Meredith is in her room. Rudy goes into the bathroom while Amanda and Raffaele confront Meredith,
teasing and taunting her. Suddenly, Amanda turns aggressive. A physical fight breaks out between the two girls, and the video shows Amanda first grabbing Meredith’s throat and then shoving the palm of her hand against Meredith’s chin to push her head against the wall, knocking her unconscious—and here the video superimposes actual shots of Meredith’s bruises to show how they match the size and shape of Amanda’s animated hand. Rudy enters the room just before Meredith falls to the floor. Amanda, Raf, and Rudy undress her, first pulling down her blue jeans and underwear and then pushing her T-shirt above her breasts. Then Meredith comes to. Raf pulls his switchblade out of his pocket, and a few minutes later, Amanda runs to the kitchen to get another knife. Meredith uses her right hand to fight back, which causes the tiny knife wounds on the palms of her hands. Raf tries to unhook Meredith’s bra but fails to work the clasp; he slices it off her later, after she’s been stabbed. Meredith falls to her knees. Amanda then directs Rudy and Raffaele to hold Meredith’s arms back. Rudy reaches down to touch Meredith’s vagina.

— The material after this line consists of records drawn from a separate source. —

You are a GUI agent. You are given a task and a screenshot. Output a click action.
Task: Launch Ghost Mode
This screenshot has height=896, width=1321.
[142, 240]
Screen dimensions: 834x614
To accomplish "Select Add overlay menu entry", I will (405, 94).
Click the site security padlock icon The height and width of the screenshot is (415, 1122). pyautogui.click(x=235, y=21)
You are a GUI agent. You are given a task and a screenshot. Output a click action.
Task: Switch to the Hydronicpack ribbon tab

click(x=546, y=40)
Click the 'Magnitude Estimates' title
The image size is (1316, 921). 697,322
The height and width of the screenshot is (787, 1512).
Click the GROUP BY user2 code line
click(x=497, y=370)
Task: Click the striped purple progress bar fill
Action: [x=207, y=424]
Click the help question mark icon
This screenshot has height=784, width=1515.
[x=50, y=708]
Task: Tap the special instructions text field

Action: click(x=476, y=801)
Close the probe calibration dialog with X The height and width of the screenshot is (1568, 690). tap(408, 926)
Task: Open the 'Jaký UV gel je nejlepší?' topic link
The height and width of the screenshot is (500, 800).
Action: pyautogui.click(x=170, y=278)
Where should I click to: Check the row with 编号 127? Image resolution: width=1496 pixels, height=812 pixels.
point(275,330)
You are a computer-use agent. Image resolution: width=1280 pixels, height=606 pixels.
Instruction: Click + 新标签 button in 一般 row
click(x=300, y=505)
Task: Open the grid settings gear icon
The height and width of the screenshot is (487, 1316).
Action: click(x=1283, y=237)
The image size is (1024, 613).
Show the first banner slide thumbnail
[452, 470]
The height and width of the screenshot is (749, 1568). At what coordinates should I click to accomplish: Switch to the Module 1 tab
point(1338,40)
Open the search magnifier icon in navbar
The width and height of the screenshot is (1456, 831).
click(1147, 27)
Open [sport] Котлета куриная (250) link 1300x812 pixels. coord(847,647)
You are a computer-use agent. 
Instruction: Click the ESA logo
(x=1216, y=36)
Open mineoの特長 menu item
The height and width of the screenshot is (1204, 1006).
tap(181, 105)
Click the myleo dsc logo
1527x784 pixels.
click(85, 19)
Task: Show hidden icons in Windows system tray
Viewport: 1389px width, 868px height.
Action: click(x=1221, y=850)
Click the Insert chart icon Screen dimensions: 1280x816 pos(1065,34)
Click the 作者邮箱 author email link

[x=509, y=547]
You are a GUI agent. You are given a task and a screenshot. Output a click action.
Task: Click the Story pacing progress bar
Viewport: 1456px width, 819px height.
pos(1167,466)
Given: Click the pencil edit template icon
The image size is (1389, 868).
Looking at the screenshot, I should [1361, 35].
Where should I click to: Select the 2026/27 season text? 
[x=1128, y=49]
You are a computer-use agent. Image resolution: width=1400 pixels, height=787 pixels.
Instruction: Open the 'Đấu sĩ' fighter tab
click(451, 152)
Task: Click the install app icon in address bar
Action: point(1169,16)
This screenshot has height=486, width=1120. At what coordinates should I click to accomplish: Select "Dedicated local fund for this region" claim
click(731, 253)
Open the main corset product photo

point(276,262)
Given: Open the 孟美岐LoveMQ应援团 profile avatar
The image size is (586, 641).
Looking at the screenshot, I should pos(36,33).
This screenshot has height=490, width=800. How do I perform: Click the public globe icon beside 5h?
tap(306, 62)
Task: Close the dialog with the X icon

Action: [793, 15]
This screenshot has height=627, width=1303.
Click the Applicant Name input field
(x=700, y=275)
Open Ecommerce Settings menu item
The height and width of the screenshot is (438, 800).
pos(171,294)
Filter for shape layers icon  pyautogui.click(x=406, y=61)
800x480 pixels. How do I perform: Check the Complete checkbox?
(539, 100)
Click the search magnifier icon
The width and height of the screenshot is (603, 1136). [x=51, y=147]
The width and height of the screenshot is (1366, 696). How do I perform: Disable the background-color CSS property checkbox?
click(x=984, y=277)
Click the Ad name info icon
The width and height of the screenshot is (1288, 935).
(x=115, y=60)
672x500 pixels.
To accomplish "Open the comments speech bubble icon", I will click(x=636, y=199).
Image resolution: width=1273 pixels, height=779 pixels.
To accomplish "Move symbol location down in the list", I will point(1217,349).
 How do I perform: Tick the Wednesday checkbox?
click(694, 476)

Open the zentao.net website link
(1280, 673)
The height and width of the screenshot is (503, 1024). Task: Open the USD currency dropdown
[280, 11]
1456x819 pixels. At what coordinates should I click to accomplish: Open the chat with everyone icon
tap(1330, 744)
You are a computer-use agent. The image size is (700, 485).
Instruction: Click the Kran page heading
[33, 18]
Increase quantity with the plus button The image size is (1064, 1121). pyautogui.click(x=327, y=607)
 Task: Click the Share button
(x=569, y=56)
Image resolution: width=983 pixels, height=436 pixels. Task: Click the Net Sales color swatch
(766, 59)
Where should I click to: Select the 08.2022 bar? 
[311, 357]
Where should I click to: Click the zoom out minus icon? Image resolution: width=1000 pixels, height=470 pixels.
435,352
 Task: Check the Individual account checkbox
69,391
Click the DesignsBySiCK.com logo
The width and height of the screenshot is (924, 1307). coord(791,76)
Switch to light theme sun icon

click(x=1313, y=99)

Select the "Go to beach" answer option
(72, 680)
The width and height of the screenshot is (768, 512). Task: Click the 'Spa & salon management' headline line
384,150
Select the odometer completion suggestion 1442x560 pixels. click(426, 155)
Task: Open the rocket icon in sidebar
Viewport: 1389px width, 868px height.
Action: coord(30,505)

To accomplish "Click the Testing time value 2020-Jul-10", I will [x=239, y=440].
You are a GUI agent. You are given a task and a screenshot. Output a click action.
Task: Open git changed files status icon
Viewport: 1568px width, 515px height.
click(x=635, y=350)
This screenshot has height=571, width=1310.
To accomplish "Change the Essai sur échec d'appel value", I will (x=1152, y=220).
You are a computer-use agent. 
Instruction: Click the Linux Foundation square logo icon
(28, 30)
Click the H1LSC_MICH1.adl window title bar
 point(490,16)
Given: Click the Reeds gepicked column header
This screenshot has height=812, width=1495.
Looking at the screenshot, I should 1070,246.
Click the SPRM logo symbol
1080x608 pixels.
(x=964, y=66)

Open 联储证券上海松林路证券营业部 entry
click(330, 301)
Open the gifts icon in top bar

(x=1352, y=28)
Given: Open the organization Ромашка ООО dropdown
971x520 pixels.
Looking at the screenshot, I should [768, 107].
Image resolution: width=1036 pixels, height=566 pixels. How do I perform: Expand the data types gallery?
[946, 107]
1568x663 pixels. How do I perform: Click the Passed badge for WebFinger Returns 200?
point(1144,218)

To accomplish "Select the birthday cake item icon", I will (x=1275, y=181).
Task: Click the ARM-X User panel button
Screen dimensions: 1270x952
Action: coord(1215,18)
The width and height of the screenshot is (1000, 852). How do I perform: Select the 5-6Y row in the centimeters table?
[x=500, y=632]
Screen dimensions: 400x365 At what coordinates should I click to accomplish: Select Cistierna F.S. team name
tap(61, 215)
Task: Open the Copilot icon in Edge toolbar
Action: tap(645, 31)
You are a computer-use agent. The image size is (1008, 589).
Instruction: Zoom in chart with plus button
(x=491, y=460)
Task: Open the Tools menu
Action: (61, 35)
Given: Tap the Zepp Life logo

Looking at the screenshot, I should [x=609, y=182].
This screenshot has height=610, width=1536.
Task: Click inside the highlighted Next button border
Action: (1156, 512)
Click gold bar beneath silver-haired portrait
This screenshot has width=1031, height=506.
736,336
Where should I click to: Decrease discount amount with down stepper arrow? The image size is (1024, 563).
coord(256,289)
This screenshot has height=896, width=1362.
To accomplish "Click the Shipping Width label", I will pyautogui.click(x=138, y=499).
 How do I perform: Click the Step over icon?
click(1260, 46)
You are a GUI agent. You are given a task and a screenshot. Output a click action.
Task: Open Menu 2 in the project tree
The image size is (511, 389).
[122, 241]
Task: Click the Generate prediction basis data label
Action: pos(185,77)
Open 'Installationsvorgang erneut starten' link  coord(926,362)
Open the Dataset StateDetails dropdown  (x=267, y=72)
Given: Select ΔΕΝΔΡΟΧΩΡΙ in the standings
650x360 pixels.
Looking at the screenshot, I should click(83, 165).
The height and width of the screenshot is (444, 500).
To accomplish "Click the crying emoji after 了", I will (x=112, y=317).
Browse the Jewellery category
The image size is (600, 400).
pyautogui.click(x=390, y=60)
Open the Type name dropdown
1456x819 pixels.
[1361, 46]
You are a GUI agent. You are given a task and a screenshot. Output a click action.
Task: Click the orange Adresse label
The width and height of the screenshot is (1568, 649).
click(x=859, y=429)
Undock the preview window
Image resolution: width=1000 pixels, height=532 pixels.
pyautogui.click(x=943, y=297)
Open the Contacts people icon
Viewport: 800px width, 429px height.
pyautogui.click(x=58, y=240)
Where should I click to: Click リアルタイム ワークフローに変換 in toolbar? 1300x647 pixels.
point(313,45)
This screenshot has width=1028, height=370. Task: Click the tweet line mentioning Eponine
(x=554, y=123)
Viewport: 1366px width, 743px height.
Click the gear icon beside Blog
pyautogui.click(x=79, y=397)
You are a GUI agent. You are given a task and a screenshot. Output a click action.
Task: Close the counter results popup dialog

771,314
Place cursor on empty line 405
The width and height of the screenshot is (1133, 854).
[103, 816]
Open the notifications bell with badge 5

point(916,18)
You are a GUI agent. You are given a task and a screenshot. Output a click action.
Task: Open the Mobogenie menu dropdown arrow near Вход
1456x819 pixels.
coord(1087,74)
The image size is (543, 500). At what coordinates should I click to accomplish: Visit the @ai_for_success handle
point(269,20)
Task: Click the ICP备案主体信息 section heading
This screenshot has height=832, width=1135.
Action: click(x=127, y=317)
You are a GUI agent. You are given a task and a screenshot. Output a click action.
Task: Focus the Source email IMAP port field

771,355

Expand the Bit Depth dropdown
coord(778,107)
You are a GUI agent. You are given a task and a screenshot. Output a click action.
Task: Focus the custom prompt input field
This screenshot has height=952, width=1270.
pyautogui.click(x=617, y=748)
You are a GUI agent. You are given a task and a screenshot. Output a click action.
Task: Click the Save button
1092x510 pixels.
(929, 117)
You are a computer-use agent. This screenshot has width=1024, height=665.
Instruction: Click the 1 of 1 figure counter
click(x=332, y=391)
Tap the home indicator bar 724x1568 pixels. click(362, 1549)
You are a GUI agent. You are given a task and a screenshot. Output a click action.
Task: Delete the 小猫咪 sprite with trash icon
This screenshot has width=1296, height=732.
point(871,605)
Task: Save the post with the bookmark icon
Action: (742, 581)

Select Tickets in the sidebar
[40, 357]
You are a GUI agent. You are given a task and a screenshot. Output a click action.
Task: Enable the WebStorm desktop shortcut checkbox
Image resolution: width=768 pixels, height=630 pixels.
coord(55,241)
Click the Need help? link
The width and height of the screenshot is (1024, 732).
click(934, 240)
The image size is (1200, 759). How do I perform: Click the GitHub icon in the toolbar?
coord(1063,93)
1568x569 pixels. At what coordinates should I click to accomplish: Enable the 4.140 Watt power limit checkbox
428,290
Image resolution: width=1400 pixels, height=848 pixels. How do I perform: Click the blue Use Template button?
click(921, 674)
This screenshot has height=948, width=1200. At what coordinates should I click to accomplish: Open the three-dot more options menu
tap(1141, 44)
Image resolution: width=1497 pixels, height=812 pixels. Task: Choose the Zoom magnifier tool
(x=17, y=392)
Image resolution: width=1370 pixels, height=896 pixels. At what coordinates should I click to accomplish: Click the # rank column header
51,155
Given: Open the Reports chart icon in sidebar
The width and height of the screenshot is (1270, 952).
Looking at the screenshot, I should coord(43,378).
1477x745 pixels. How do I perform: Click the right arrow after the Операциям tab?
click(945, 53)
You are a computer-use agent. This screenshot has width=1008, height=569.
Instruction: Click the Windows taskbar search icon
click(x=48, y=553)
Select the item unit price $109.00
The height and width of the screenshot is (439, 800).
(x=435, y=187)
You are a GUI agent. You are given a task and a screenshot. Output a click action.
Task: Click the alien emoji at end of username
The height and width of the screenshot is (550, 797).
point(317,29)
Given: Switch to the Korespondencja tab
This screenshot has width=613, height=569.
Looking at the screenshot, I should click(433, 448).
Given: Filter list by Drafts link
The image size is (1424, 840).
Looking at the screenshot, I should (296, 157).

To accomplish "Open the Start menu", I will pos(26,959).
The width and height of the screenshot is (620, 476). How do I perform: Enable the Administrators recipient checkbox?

Amanda holds the larger knife to Meredith’s neck, teasing her with it and dancing it across her neck, leaving fine cuts. Raffaele holds his knife against the other
side of her neck from behind. Amanda then plunges the knife into Meredith’s neck and she utters the scream heard by elderly neighbor Nara Capezzali. Blood sprays on the wardrobe, and Meredith falls to the ground. Then the three assailants pull Meredith to the side of her bed, and again, the avatar’s movement is superimposed over crime scene photos of the blood smear left by her hair across the floor. Rudy ministers to Meredith, who is coughing and spitting blood. Amanda and Raf grab Meredith’s phones and run from the apartment, leaving Rudy and the dying Meredith.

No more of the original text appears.